Disney+ and Hulu contribute to record D2C figures as pandemic fuels subscription, according to Broadcast Intelligence data
The success of Disney+ is set to make Disney’s streaming division the company’s second biggest revenue stream by the end of this year, according to a new analysis from Broadcast Intelligence (BI).
While the media giant is likely to see a fall in revenues and profits in 2020, due principally to knock-on effects of the coronavirus pandemic, its direct-to-consumer division will deliver an improved performance.
According to BI’s latest insight report, Disney D2C & International is estimated to make $21.7bn (£17.4bn) in 2020 in internal revenues, behind only Disney’s media networks business ($27.8bn), which includes its US broadcast and cable channels.
BI predicts that Disney+, which added 17 million subscriptions in April to pass the 50 million mark worldwide, is on course to add close to 40 million further subscribers by the end of 2020, to take it to the 89 million mark.
Disney+ made around $300m (£240.4m) in revenue at the end of 2019 following its November launch, out of a total of $5.2bn (£4.2bn) in D2C revenue, according to BI estimates.
However, Disney+ is expected to accrue around $4.5bn (£3.6bn) alone in 2020, around 86% of Disney’s total comparable D2C revenue last year.
Hulu weighs in
Disney’s streaming growth has also been seen in US-based SVoD service Hulu, which Disney majority-owns after taking Fox’s stake in the operation as part of the game-changing acquisition of 21st Century Fox’s entertainment assets in 2018.
BI expects The Handmaid’s Tale streamer to garner 10 million subscribers in 2020 – driven by increased SVoD traffic due to coronavirus lockdown – to reach 37 million by the end of the year.
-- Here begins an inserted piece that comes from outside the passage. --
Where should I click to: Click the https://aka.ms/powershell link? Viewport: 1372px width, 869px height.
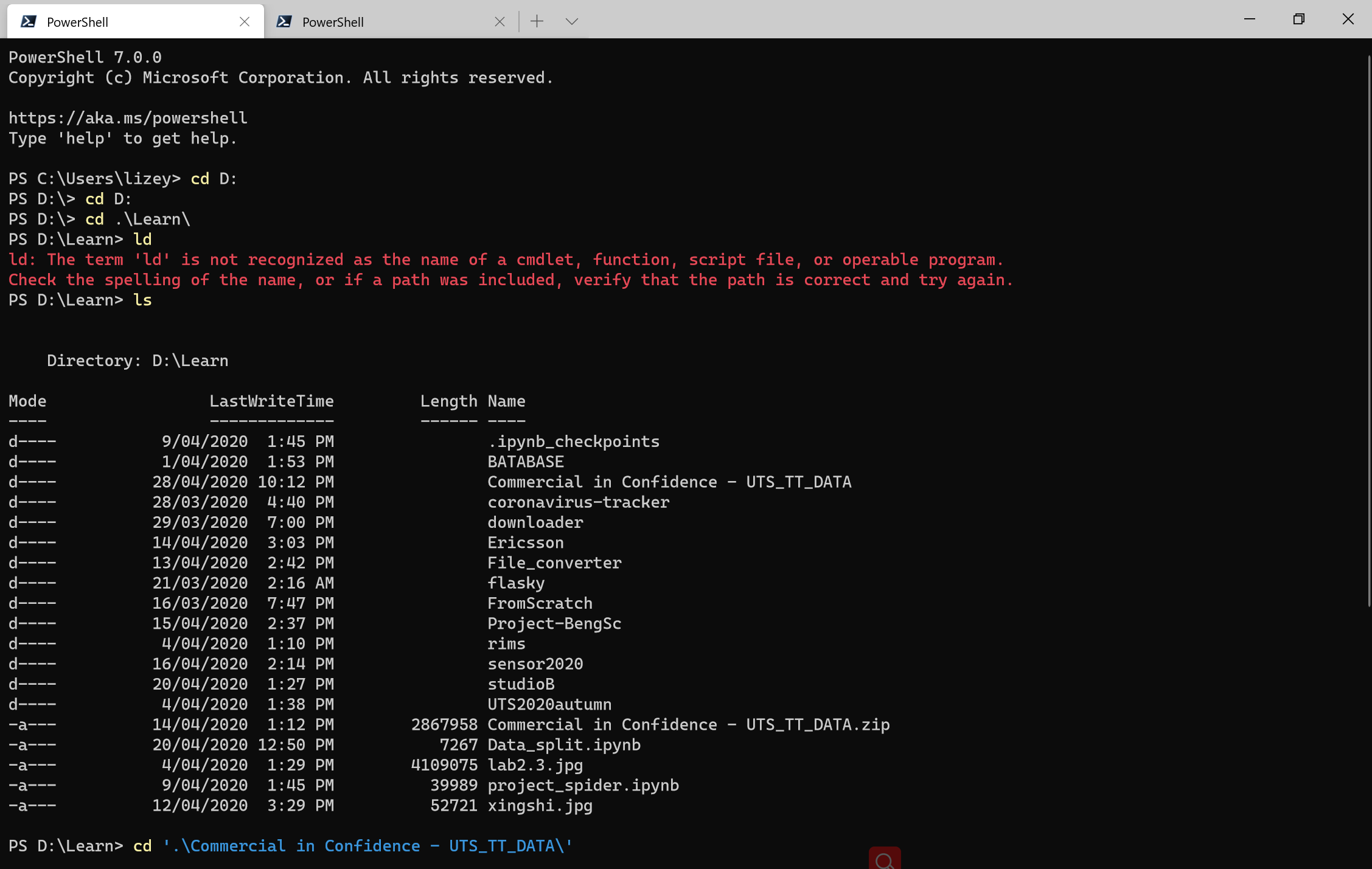(127, 117)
The predicted additions will see the year-on-year growth of around 60% from 2018-19.
Should Disney hit BI’s projects for Disney+ and Hulu, they will have a combined 126 million subs. By comparison, market leader Netflix currently reported nearly 183 million in its Q1 financials.
Original content solutions
While challenges remain for Disney, mainly in terms of content pipeline during lockdown of production, Disney+ is able to draw upon its animation resources. This means series can still be created, as films and back-catalogue are deployed to the service.
“Unlike Netflix, the service has also set a precedent for deploying core content a week at a time, meaning that it has more tools to deal with churn that its big red competitor,” said BI lead analyst Jonathan Broughton.
“The Covid-19 crisis is perversely beneficial to the rollout of new streaming services, as well as potentially accelerating the growth of existing digital properties, including Hulu.
“If the future of the company resides in streaming, the Covid crisis may have even accelerated the group’s transition and Disney could move towards its long-term strategy slightly faster as a result.”